▸ **Task instructions**
Can you return every row below word for word, with nothing changed?

▸ **Extracted material**
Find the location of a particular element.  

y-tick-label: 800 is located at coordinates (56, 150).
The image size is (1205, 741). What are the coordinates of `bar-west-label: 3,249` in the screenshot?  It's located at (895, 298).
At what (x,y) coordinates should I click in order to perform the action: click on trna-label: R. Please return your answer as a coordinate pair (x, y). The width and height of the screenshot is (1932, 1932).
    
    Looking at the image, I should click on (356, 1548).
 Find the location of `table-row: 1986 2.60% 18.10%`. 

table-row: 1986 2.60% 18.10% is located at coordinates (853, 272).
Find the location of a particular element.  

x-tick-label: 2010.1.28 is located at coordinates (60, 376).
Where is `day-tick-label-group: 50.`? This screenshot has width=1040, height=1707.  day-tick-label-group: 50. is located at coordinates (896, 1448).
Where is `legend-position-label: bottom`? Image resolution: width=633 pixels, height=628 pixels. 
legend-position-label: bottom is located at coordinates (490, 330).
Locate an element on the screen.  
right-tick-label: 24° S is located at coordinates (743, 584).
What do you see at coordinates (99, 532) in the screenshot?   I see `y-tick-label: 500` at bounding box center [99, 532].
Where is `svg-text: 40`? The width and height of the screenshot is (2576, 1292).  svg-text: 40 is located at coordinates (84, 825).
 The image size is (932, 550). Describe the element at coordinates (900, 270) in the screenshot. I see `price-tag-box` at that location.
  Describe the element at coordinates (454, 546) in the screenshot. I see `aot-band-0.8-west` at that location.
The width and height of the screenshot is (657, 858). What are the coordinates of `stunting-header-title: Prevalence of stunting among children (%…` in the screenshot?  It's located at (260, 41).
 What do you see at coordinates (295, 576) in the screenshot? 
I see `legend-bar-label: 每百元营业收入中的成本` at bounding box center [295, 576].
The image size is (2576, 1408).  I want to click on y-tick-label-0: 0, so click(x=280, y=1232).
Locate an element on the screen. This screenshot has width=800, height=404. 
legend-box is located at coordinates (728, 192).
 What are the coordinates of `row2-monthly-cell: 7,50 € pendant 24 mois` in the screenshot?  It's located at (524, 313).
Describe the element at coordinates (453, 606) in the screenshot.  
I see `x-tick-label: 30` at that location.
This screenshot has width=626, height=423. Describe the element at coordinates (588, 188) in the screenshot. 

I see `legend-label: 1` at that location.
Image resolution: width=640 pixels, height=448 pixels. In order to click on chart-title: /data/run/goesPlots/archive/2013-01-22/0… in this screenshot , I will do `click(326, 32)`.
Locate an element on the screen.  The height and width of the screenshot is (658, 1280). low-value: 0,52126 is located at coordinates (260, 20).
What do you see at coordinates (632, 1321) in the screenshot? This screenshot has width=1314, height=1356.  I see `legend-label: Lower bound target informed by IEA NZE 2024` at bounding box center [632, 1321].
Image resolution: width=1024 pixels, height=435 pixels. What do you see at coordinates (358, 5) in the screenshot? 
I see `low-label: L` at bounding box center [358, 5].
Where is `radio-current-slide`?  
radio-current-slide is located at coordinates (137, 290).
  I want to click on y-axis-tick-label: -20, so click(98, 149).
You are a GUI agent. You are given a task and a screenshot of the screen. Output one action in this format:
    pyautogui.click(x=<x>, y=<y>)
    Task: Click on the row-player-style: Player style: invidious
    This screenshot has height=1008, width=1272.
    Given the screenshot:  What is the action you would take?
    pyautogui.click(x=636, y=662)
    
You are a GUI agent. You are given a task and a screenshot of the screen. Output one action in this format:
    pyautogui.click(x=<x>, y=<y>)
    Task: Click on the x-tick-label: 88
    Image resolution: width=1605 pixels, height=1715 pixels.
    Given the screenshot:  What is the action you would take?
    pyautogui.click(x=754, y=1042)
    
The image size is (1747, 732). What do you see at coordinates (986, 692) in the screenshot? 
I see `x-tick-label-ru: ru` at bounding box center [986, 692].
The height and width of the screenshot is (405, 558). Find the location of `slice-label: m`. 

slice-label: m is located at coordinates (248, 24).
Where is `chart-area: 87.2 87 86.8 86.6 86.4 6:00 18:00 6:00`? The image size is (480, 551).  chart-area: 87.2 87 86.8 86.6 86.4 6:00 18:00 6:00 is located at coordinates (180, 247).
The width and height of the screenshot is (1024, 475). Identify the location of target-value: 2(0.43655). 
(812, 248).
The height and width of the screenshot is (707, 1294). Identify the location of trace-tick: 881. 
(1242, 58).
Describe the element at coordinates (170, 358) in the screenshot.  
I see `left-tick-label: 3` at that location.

▸ **Reply**
Find the location of a particular element.  

y-tick-label: 800 is located at coordinates (56, 150).
The image size is (1205, 741). What are the coordinates of `bar-west-label: 3,249` in the screenshot?  It's located at (895, 298).
At what (x,y) coordinates should I click in order to perform the action: click on trna-label: R. Please return your answer as a coordinate pair (x, y). The width and height of the screenshot is (1932, 1932).
    
    Looking at the image, I should click on (356, 1548).
 Find the location of `table-row: 1986 2.60% 18.10%`. 

table-row: 1986 2.60% 18.10% is located at coordinates (853, 272).
Find the location of a particular element.  

x-tick-label: 2010.1.28 is located at coordinates (60, 376).
Where is `day-tick-label-group: 50.`? This screenshot has width=1040, height=1707.  day-tick-label-group: 50. is located at coordinates (896, 1448).
Where is `legend-position-label: bottom`? Image resolution: width=633 pixels, height=628 pixels. 
legend-position-label: bottom is located at coordinates (490, 330).
Locate an element on the screen.  
right-tick-label: 24° S is located at coordinates (743, 584).
What do you see at coordinates (99, 532) in the screenshot?   I see `y-tick-label: 500` at bounding box center [99, 532].
Where is `svg-text: 40`? The width and height of the screenshot is (2576, 1292).  svg-text: 40 is located at coordinates (84, 825).
 The image size is (932, 550). Describe the element at coordinates (900, 270) in the screenshot. I see `price-tag-box` at that location.
  Describe the element at coordinates (454, 546) in the screenshot. I see `aot-band-0.8-west` at that location.
The width and height of the screenshot is (657, 858). What are the coordinates of `stunting-header-title: Prevalence of stunting among children (%…` in the screenshot?  It's located at (260, 41).
 What do you see at coordinates (295, 576) in the screenshot? 
I see `legend-bar-label: 每百元营业收入中的成本` at bounding box center [295, 576].
The image size is (2576, 1408).  I want to click on y-tick-label-0: 0, so click(x=280, y=1232).
Locate an element on the screen. This screenshot has width=800, height=404. 
legend-box is located at coordinates (728, 192).
 What are the coordinates of `row2-monthly-cell: 7,50 € pendant 24 mois` in the screenshot?  It's located at (524, 313).
Describe the element at coordinates (453, 606) in the screenshot.  
I see `x-tick-label: 30` at that location.
This screenshot has width=626, height=423. Describe the element at coordinates (588, 188) in the screenshot. 

I see `legend-label: 1` at that location.
Image resolution: width=640 pixels, height=448 pixels. In order to click on chart-title: /data/run/goesPlots/archive/2013-01-22/0… in this screenshot , I will do `click(326, 32)`.
Locate an element on the screen.  The height and width of the screenshot is (658, 1280). low-value: 0,52126 is located at coordinates (260, 20).
What do you see at coordinates (632, 1321) in the screenshot? This screenshot has width=1314, height=1356.  I see `legend-label: Lower bound target informed by IEA NZE 2024` at bounding box center [632, 1321].
Image resolution: width=1024 pixels, height=435 pixels. What do you see at coordinates (358, 5) in the screenshot? 
I see `low-label: L` at bounding box center [358, 5].
Where is `radio-current-slide`?  
radio-current-slide is located at coordinates (137, 290).
  I want to click on y-axis-tick-label: -20, so click(98, 149).
You are a GUI agent. You are given a task and a screenshot of the screen. Output one action in this format:
    pyautogui.click(x=<x>, y=<y>)
    Task: Click on the row-player-style: Player style: invidious
    This screenshot has height=1008, width=1272.
    Given the screenshot:  What is the action you would take?
    pyautogui.click(x=636, y=662)
    
You are a GUI agent. You are given a task and a screenshot of the screen. Output one action in this format:
    pyautogui.click(x=<x>, y=<y>)
    Task: Click on the x-tick-label: 88
    Image resolution: width=1605 pixels, height=1715 pixels.
    Given the screenshot:  What is the action you would take?
    pyautogui.click(x=754, y=1042)
    
The image size is (1747, 732). What do you see at coordinates (986, 692) in the screenshot? 
I see `x-tick-label-ru: ru` at bounding box center [986, 692].
The height and width of the screenshot is (405, 558). Find the location of `slice-label: m`. 

slice-label: m is located at coordinates (248, 24).
Where is `chart-area: 87.2 87 86.8 86.6 86.4 6:00 18:00 6:00`? The image size is (480, 551).  chart-area: 87.2 87 86.8 86.6 86.4 6:00 18:00 6:00 is located at coordinates (180, 247).
The width and height of the screenshot is (1024, 475). Identify the location of target-value: 2(0.43655). 
(812, 248).
The height and width of the screenshot is (707, 1294). Identify the location of trace-tick: 881. 
(1242, 58).
Describe the element at coordinates (170, 358) in the screenshot.  
I see `left-tick-label: 3` at that location.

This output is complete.